[![Open In Colab](https://colab.research.google.com/assets/colab-badge.svg)](https://colab.research.google.com/github/jkitchin/s26-06642/blob/main/dsmles/participation/participation-05-dimensionality-reduction.ipynb)

# Module 05: Dimensionality Reduction - Participation Exercises

## Exercise 5.1: Prediction - Variance Explained

**Type:** 🔮 Prediction (3 min)

You have a dataset with 10 features describing chemical compounds. You apply PCA.

**Predict:** How much variance do you think PC1 will explain?

- [ ] < 20% (features are independent)
- [ ] 20-40% (some correlation)
- [ ] 40-60% (moderate correlation)
- [ ] > 60% (highly correlated features)

**Consider:** What does your answer imply about the "true" dimensionality of the data?

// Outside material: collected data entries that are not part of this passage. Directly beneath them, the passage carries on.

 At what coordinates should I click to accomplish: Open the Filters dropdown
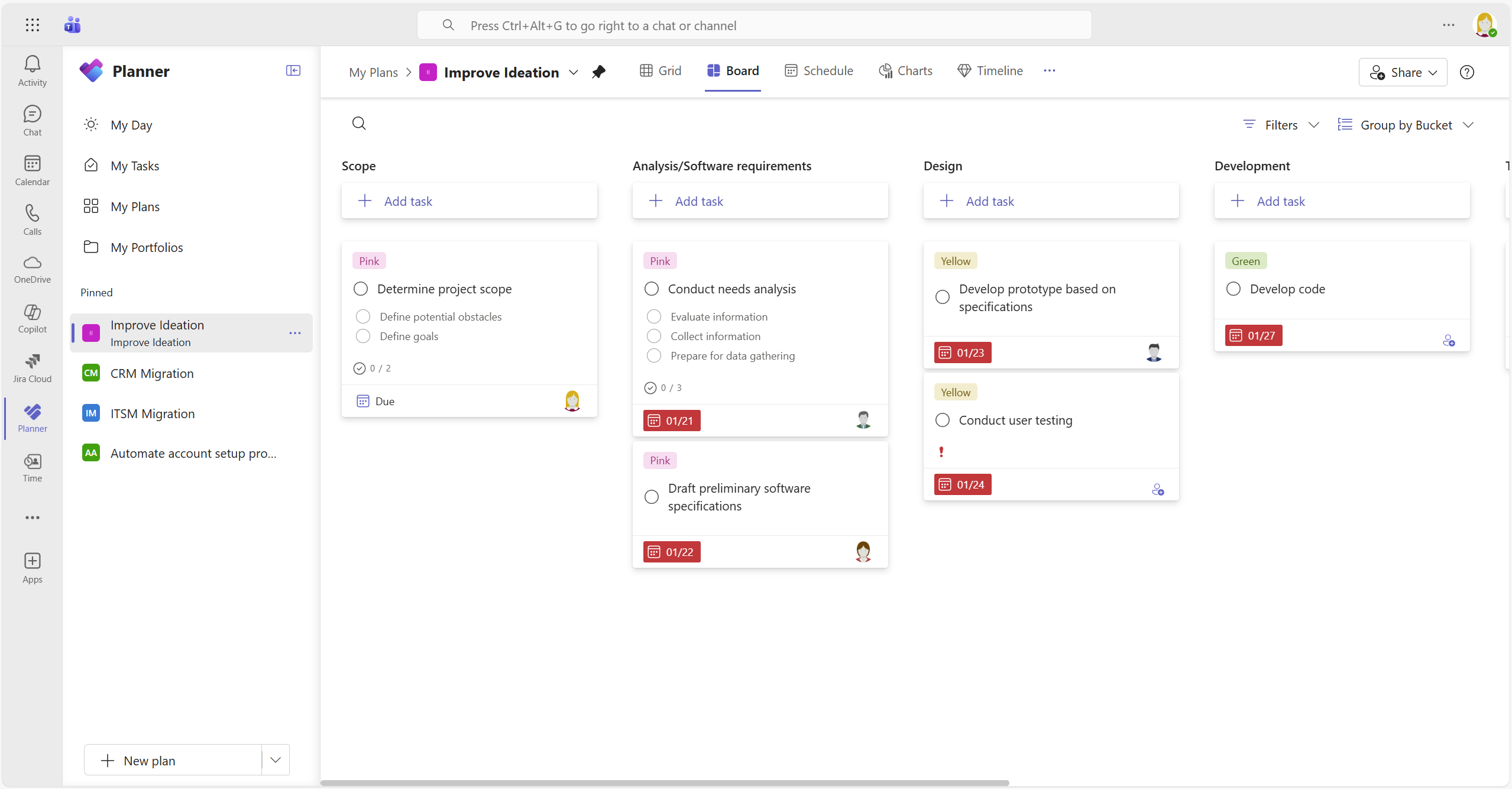pyautogui.click(x=1281, y=125)
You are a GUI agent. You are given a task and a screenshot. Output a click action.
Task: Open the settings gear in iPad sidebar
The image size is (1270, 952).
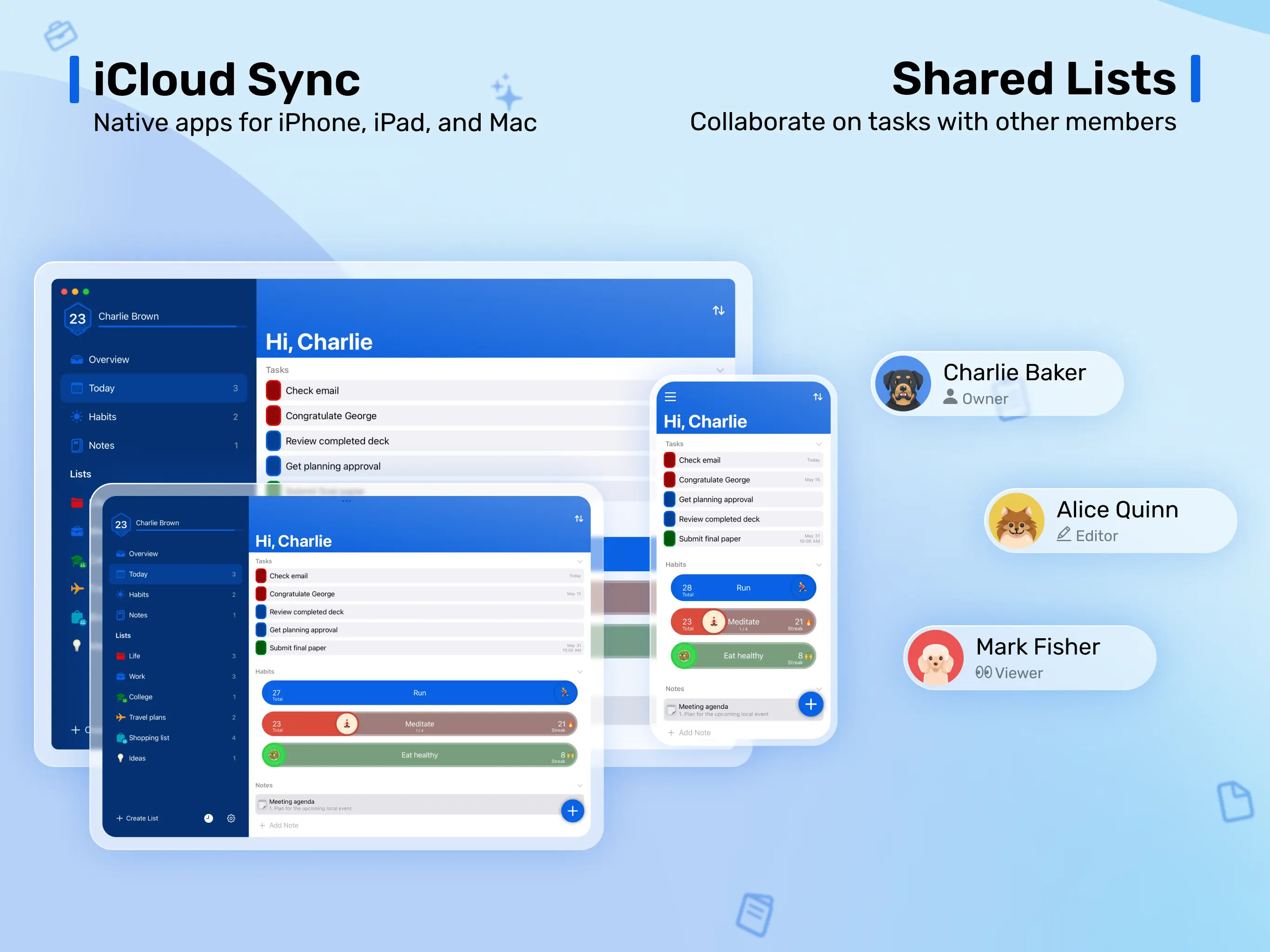[231, 818]
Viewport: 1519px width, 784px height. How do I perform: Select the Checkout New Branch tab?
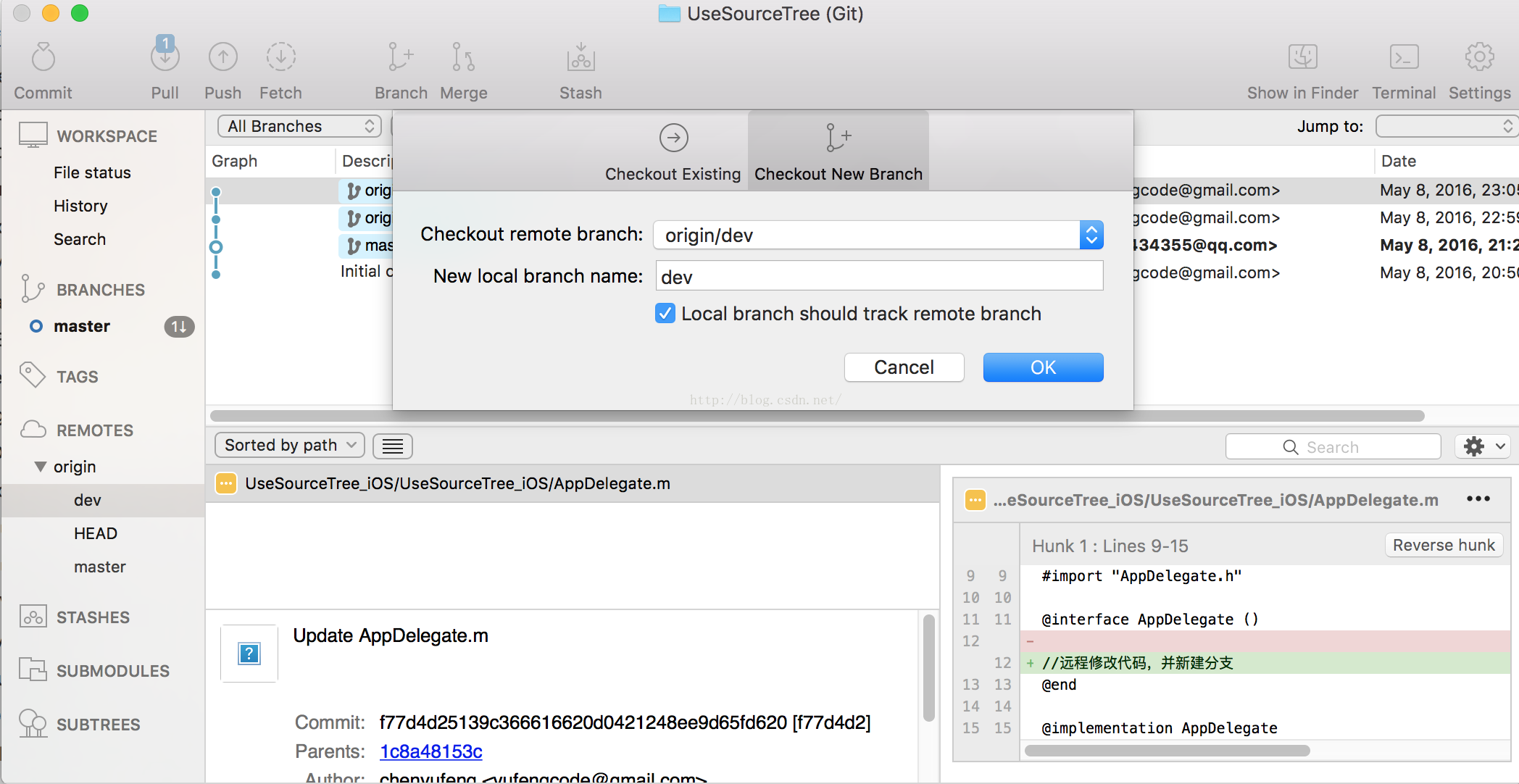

*Your prediction and reasoning:*



## Exercise 5.2: Mini-Exercise - Interpret PCA Loadings

**Type:** 🔧 Mini-Exercise (7 min)

Analyze PCA loadings to understand what each component represents.

In [None]:
import numpy as np
import pandas as pd
from sklearn.decomposition import PCA
from sklearn.preprocessing import StandardScaler

# Polymer property data (synthetic)
np.random.seed(42)
n = 100

# Create correlated features
strength = np.random.normal(50, 10, n)
hardness = strength * 0.8 + np.random.normal(0, 5, n)  # Correlated with strength
flexibility = 100 - strength + np.random.normal(0, 8, n)  # Anti-correlated
density = np.random.normal(1.2, 0.2, n)  # Independent
cost = np.random.normal(10, 3, n)  # Independent

df = pd.DataFrame({
    'strength': strength,
    'hardness': hardness,
    'flexibility': flexibility,
    'density': density,
    'cost': cost
})

# Apply PCA
X_scaled = StandardScaler().fit_transform(df)
pca = PCA()
pca.fit(X_scaled)

# Look at loadings
loadings = pd.DataFrame(
    pca.components_.T,
    columns=[f'PC{i+1}' for i in range(5)],
    index=df.columns
)
print("PCA Loadings:")
print(loadings.round(3))

print("\nVariance explained:", pca.explained_variance_ratio_.round(3))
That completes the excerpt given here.